------ THE INPUT
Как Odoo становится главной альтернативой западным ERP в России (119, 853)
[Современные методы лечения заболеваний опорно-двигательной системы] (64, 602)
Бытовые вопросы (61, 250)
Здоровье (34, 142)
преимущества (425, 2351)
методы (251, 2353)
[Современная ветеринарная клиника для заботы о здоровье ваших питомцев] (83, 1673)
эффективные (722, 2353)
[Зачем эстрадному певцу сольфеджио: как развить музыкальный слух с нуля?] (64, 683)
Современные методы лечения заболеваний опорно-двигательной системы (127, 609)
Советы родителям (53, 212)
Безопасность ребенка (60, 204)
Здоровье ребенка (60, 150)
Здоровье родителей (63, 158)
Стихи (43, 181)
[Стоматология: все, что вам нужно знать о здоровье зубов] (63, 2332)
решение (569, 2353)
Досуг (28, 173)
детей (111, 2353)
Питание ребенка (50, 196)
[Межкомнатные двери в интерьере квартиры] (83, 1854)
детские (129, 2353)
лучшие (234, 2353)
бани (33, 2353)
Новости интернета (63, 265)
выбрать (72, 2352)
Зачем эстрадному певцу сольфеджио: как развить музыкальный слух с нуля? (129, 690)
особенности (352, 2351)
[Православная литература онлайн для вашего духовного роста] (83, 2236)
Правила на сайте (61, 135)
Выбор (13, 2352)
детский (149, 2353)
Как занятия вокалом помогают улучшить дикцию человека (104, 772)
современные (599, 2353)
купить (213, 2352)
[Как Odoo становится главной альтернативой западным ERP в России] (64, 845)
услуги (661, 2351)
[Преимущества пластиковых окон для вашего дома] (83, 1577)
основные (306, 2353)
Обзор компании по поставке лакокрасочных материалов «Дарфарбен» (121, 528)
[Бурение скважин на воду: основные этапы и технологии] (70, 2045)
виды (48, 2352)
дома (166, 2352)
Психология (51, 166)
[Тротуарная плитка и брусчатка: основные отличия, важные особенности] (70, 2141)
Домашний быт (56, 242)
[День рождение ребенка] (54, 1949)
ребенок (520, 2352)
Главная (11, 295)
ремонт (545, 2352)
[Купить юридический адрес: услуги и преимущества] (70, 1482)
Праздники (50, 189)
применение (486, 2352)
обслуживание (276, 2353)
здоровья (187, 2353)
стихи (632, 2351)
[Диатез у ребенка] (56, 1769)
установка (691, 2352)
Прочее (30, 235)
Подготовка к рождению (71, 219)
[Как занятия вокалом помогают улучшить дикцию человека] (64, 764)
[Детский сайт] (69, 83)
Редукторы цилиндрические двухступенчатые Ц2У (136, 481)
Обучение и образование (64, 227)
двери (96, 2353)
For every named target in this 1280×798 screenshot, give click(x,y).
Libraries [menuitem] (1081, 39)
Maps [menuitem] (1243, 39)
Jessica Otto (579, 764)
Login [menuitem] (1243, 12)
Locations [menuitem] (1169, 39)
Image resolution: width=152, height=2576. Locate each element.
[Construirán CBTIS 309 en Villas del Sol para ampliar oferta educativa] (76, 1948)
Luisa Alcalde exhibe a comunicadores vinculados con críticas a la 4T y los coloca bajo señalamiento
------------
TASK TO CARRY OUT ▸
Find every line in the records that contains the word "помогают"; copy those lines.

EXERCISE SOLUTION ▸
Как занятия вокалом помогают улучшить дикцию человека (104, 772)
[Как занятия вокалом помогают улучшить дикцию человека] (64, 764)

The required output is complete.